By Alicia Stemper/Vitamin O for the Orange County Arts Commission
Kit is the ninth generation of men named Christopher (no middle name) FitzSimons although “I don’t have a number. My father was the 4th – they renumbered halfway through.” This ability to change direction and keep moving forward is a metaphor for Kit’s work in improvisational comedy. Kit started improv in high school the year after his first audition “did not go well.” He learned the importance of understanding his fellow players; he also learned to give up worrying about doing it wrong. He thinks back to skits from Boy Scout camping trips. “No one thought of it as improv.” However, by the time people are adults, he says such free-flowing play has “…been trained out of us.”

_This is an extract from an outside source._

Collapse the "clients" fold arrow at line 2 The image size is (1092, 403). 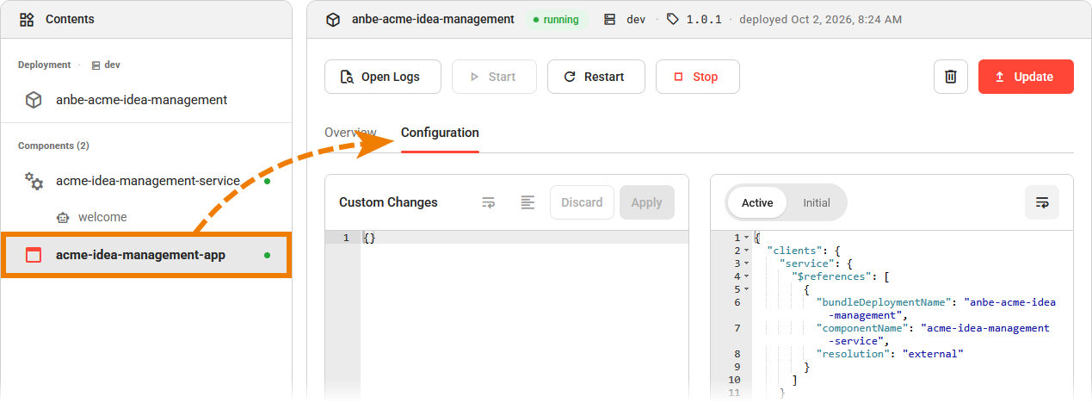pyautogui.click(x=746, y=251)
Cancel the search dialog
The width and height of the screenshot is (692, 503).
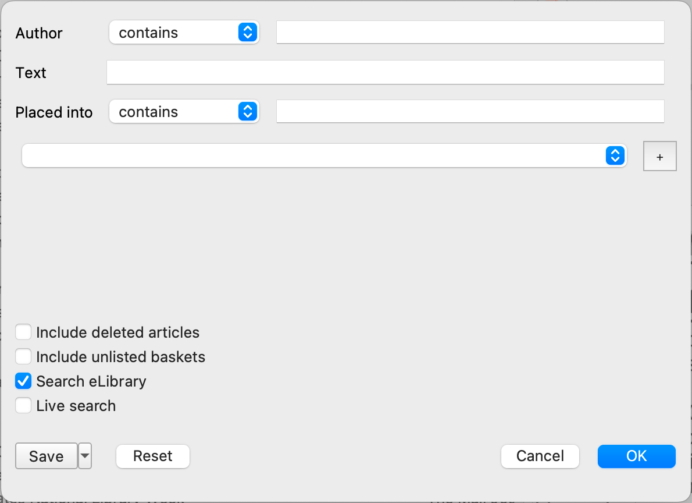click(540, 456)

Kit recently started hosting Improv at 9:30 every Saturday night at the Varsity Theatre on Franklin Street in Chapel Hill after receiving a Facebook message “out of the blue” from Varsity owner Paul Shareshian. Having a regular venue has provided “a place we can do what we love that we are already doing” for the Triangle’s improv community. Admission is only $5 which makes improv an affordable entertainment option. Weekly audiences at the Varsity are growing steadily, but numbers are not the only measure Kit finds interesting. He will feel successful “… if the community at large would come to the improviser community when they need help.” He recently served as the emcee at Festifall. “No one really minded when the schedule was off” because his improv experience meant “I could keep things flowing.”
Improv has brought Kit “unbridled joy” and he stresses “the idea is kids at play.” At its core, improv is “a group of friends who connect, who trust each other, and who recognize each other’s superpowers.” Speaking of super powers, Kit feels he sees everything as a flavor of improv, but if he could choose, his super power would be shape shifting. Interestingly, such a superpower would be the physical manifestation of what one does mentally in improvisational comedy. Kit consistently finds the most successful improvisers keep it simple and aren’t “worried about doing it wrong.” When new to improv, people learn to ask “What does it look like, what does it remind me of, and what is the opposite?” Kit notes, “That moment of indecision turning into decision is so cool.”